Arguing that it is foolish, and even dangerous, to base policy on "weak science," a number of the speakers warned that all of the unknowns have practical consequences. Virologists, for example, believe the virus is spread when people come in contact with bodily fluids of infected individuals, and then touch eyes, nose or mouth, allowing the virus to pass through mucous membranes into the bloodstream. But Thomas Ksiarek, a hemorrhagic-fever expert at the University of Texas Medical Branch, (UTMB), who co-led a session on Ebola transmission routes, says that penetration through intact skin hasn’t been definitively ruled out.
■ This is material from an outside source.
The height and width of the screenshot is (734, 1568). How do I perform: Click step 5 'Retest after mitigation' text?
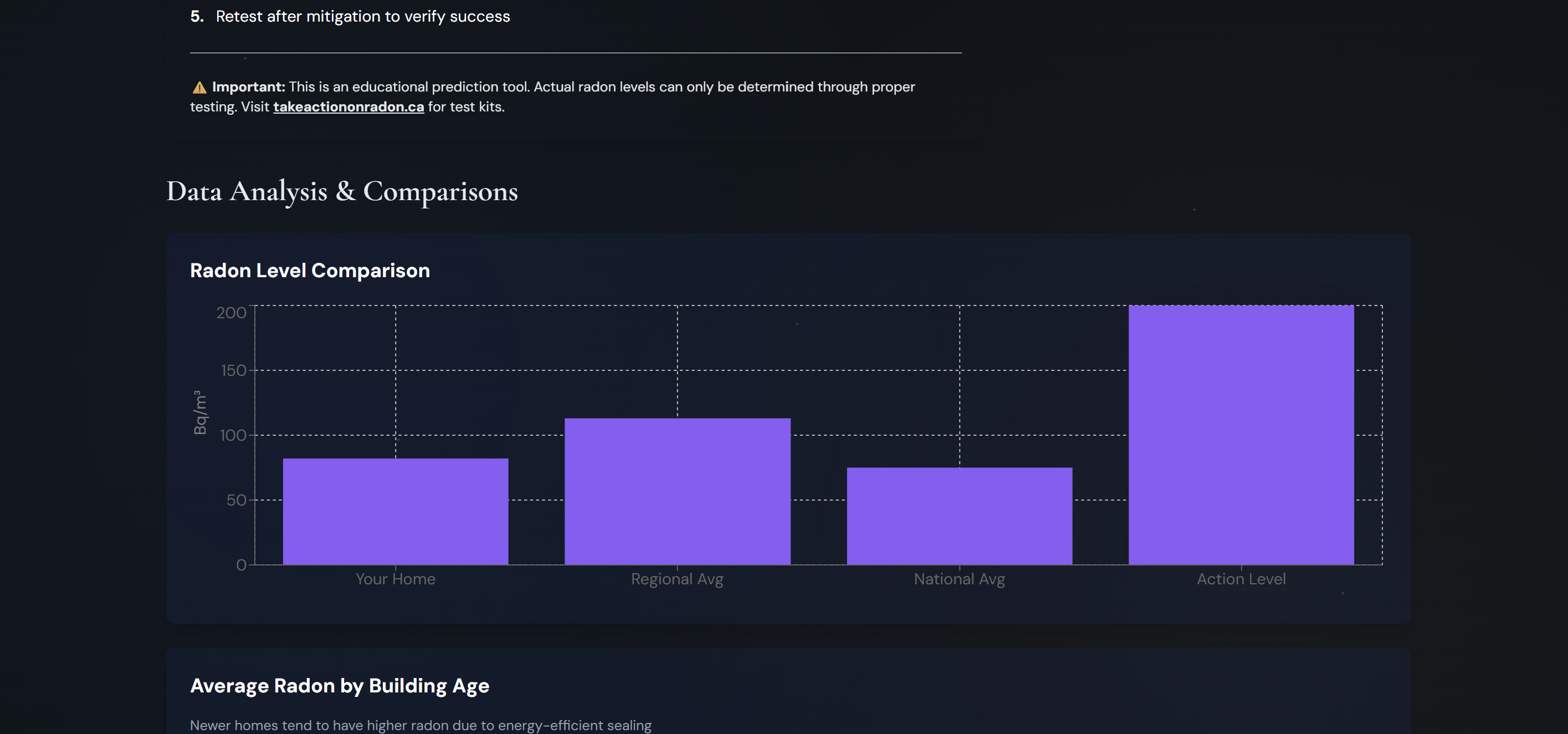tap(362, 17)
One question to be answered, he said, is "whether bleach or hand sanitizer," which are being widely used in West Africa to protect people from Ebola, "make the skin more susceptible" to being penetrated by the virus. "It’s a question that has to be asked."
Another crucial question is whether the virus can be spread by people who show no symptoms. Dr. Andrew Pavia, chief of pediatric infectious disease at the University of Utah, said that such "sub-clinical transmission" very much remains open to question. Nor do experts know whether the infectious dose of virus depends on how it enters the body, Pavia said. Another unknown is whether the time between exposure to Ebola and the appearance of symptoms depends on which bodily fluids someone contacted. If it does, then someone exposed through saliva, rather than blood, might incubate the virus for longer than the 21 days that officials insist is the limit of the incubation period.
Dr. C.J. Peters, a UTMB field virologist, noted that 21 days was the longest incubation time during the 1976 Ebola outbreak. But, he added, "I would guess that 5% of people" can transmit the virus after incubating it for more than three weeks.